Material provided: Begin

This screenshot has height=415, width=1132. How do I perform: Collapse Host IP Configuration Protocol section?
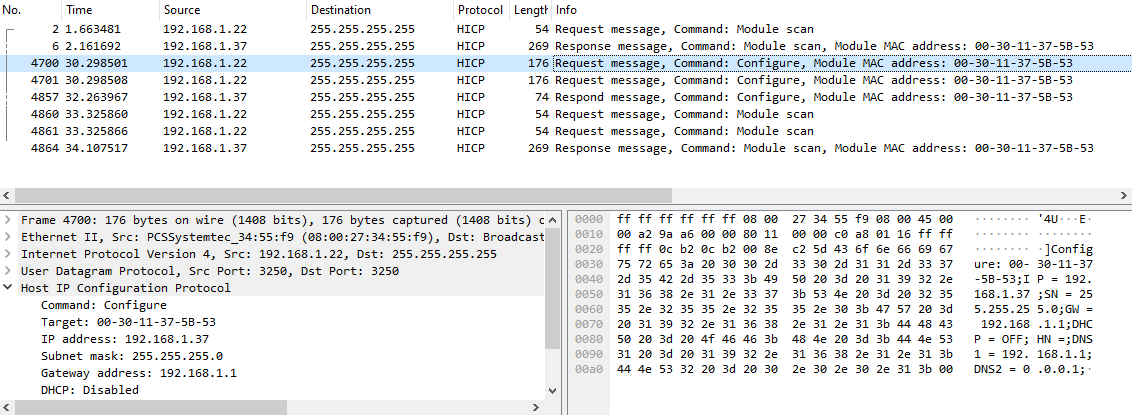pyautogui.click(x=9, y=288)
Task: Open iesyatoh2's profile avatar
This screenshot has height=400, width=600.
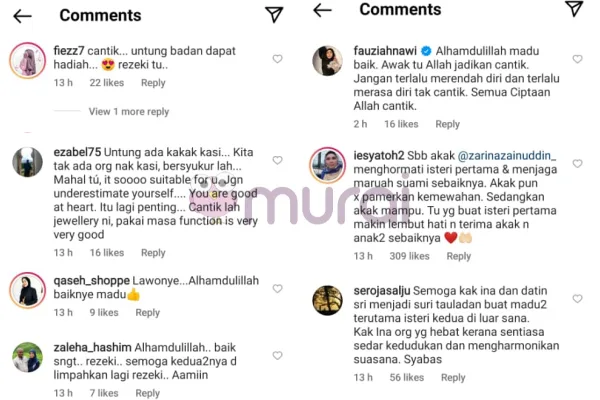Action: (x=327, y=165)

Material provided: End

● What you are asked to do:
Drop the pictures and give every line above again exactly.

● Response:
This screenshot has height=415, width=1132. How do I perform: Collapse Host IP Configuration Protocol section?
pyautogui.click(x=9, y=288)
Task: Open iesyatoh2's profile avatar
This screenshot has height=400, width=600.
Action: (x=327, y=165)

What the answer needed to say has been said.